On the 25th of October 1865 the Surveyor-General, the Assistant Commissioner of Lands and Survey, and the Secretary for Mines submitted a report to both Houses of Parliament entitled "The Advisableness of Establishing State Forests."

Extracts from the Report are provided below.

"When acting as Commissioners appointed to enquire into applications for land under the 42nd section of the "Amending Land Act 1865,'' our attention was directed in many places to the rapid and unnecessary destruction of forests in the neighborhood of the gold fields ; and we have thought fit to recommend that some applications for blocks within the natural forests should not be entertained."

"We believe that much of the prosperity now so evident on the gold fields of Victoria, is due to the circumstance that claimholders and lessees of Crown lands have the opportunity of procuring timber from the indigenous forests at small cost. They require wood, both for underground operations and for engines; and it has been ascertained that any considerable increase in the price of timber would cause works to be abandoned as unprofitable, which now yield to the miner considerable sums over and above the cost of working. A great number of persons employ themselves in cutting timber for the mines. They fell the best, and destroy more than they use, consequently there is unnecessary waste."

"Here, where we employ about 85,000 miners in mines which, year by year, demand for their advantageous working large supplies of timber, it is right to endeavor to prevent waste.

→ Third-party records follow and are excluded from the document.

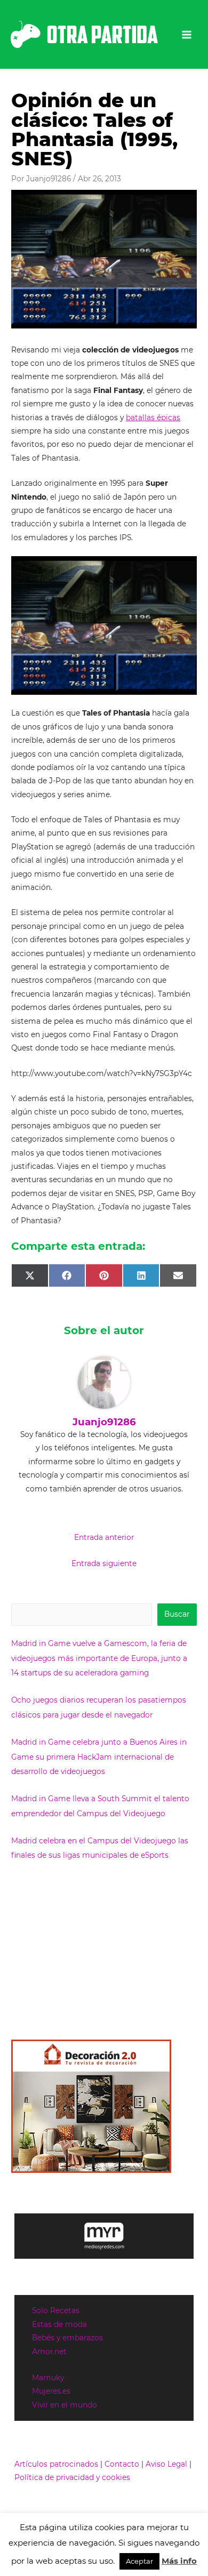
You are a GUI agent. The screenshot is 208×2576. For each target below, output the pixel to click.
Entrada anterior (104, 1537)
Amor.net (49, 2351)
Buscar (176, 1614)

Now that the gold miner is becoming better acquainted with the mode of extracting gold from pyrites, it is probable that furnaces will be erected in all the parts of the colony where quartz reefs occur; and if there be not ready for his use good and abundant supplies of timber, his enterprise will be checked."

"We would suggest that you should proclaim, as early as practicable, an extension of the large forest reserve already made in the vicinity of Ballarat, so as to protect the forests on and north of the Dividing Range; and cause to be proclaimed near Sandhurst, Castlemaine, Ararat, Maryborough, Inglewood, Beechworth, and other centres of mining industry, similar large reserves."

"We would recommend further that some suitable large area should be selected south-west of Rokewood, with a view to the establishment of a large wood of indigenous and imported trees on the present treeless basaltic plains..."

"Perhaps the best course would be, to vest the reserves in trustees,....."

"The trustees would ........prepare and promulgate rules for the guidance of woodmen; and generally exercise immediate control over state forests and the expenditure of the funds derived from the sale of timber therein."